De hecho, desde el primer minuto queda patente la declaración radical de intenciones de la película en forma y narrativa, con un montaje acelerado y agresivo de una sesión de entrenamiento de boxeo, aderezado con secuencias en las que uno de los personajes golpea y atraviesa lo que parece una pantalla de carne, con movimientos de desencuadre bruscos, previo a la presentación del título de la cinta. Ya con esta introducción somos conscientes de que esta va a ser una obra en la que, no solo la violencia física, sino todas las emociones se muestran estilizadas, exageradas y concebidas como un asalto a los sentidos, reflejando la obsesión malsana en la que están inmersos sus protagonistas. Para ello, y durante todo su metraje, la cinta hace de la agresividad su herramienta formal; sus secuencias están llenas de cortes bruscos y montajes acelerados, su uso del sonido hace que cada golpe se sienta como un latigazo explosivo, y el empleo frecuente de lentes monocromáticas encuadra sus escenas en una dimensión subjetiva que aleja a sus personajes de una realidad palpable y les sumerge en una expresión emocional desaforada que también se traslada al espectador.

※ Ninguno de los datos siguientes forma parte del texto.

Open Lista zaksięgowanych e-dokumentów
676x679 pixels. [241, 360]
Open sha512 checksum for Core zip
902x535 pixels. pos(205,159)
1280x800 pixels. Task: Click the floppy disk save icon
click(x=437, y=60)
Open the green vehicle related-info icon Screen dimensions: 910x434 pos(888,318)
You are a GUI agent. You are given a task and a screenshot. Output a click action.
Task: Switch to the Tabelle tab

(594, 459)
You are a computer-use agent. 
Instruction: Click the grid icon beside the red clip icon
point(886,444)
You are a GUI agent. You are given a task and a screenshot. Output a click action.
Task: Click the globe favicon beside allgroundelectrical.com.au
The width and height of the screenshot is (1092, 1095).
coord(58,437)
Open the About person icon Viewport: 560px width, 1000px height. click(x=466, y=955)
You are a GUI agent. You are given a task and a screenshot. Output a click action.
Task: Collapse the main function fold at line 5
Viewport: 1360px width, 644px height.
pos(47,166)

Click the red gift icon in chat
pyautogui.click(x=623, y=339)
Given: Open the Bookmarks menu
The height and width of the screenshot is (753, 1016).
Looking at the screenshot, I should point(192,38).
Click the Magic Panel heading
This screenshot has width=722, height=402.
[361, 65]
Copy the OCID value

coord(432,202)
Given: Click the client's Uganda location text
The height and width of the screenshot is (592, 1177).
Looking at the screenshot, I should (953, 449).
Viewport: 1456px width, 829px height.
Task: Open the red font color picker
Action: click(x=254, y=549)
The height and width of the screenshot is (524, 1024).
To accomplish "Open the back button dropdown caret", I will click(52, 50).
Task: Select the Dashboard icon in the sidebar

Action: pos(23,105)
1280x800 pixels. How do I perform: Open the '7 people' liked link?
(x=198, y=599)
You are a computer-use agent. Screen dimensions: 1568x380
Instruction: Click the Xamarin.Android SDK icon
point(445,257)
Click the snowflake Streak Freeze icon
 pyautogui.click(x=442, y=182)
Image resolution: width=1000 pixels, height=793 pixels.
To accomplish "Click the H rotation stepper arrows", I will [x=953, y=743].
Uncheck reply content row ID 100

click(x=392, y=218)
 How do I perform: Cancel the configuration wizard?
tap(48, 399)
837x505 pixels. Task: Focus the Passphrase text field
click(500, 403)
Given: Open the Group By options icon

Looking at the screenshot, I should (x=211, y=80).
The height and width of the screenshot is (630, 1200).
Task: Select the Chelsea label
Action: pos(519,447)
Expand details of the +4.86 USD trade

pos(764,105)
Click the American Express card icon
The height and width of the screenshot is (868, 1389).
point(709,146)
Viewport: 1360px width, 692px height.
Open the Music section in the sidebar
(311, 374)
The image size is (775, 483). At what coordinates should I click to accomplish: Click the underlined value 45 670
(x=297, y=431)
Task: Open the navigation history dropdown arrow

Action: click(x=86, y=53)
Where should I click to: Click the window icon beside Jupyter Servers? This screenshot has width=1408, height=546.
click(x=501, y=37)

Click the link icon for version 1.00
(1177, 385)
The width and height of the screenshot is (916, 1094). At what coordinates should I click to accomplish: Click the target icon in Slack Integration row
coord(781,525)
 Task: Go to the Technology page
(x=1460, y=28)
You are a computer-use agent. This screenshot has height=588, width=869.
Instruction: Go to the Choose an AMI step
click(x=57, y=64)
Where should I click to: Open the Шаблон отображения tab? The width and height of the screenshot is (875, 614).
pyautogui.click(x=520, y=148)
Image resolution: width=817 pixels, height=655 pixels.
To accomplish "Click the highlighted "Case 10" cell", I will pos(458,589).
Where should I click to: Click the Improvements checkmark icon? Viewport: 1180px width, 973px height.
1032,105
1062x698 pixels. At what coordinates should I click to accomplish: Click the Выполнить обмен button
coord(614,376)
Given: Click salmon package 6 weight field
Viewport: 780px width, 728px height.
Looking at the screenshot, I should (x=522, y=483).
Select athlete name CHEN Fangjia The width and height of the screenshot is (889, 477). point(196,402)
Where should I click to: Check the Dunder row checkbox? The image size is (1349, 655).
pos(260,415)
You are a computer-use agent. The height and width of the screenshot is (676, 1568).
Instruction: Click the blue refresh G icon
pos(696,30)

Tokyo Fist no sería lo que es sin todo este aparataje audiovisual, que convierte su premisa clásica y en cierto modo predecible en una exploración sensorial muy difícil de olvidar, que alcanza extremos tan desagradables como fascinantes en su glorificación estilística de la violencia, el dolor físico y la destrucción del cuerpo. Incluso se desprende de ella una cierta hiperfijación fetichista, que es especialmente patente en el conflicto principal y la manera en la que retrata la práctica y el entrenamiento de los boxeadores; pero también cuando la historia se centra en el personaje de Hizuru y, en particular, las escenas en las que perfora sus dos orejas para colocarse sendos aros, filmadas de manera explícita y con un gusto morboso por el detalle de la mutilación corporal, que contrasta con la mundanidad del acto.

Esto último me parece importante de cara a entender la propuesta estilística de la película y lo que tiene que decir, porque a Tsukamoto le interesa explorar las emociones fuertes y descontroladas de sus personajes, pero este no significa necesariamente que su perspectiva sea orgánica y fiel a la intensidad real de dichas emociones; no le importa exagerarlas, como tampoco le importa resignificarlas para crear imágenes más agresivas y enfermizas. Incluso cuando sus personajes pierden el control, la puesta en escena no solo les está acompañando en la locura: también la está preludiando y continuando artificialmente, creándola en ocasiones y proyectando obsesiones propias en ellos, más que de desprenderlas de sus actos y pensamientos en la trama.
Por ello, aunque hay algún punto que me hubiera gustado ver explorado con un mayor sentido de la linealidad, como la perspectiva que se siente algo errática de Hizuru, Tokyo Fist basa su fuerza y su impacto, más que en los personajes en sí y sus puntos de vista, en la impronta autoral que observa a dichos personajes y sus conflictos desde una perspectiva muy concreta, magnificando y contextualizando sus experiencias en una hipérbole expresiva constante, que genera y celebra su propia violencia. En ese sentido, lo que logra aquí Tsukamoto es muy meritorio, porque sus imágenes no dejan de impactar durante todo el metraje, y la artificialidad narrativa no solo no es un impedimento para el disfrute de las mismas, sino que les añade todavía más contundencia y convierte esta en una cinta que, si bien no necesariamente alcanza un mensaje narrativo claro, sí supone un viaje inmersivo fascinante al terreno subjetivo de su director.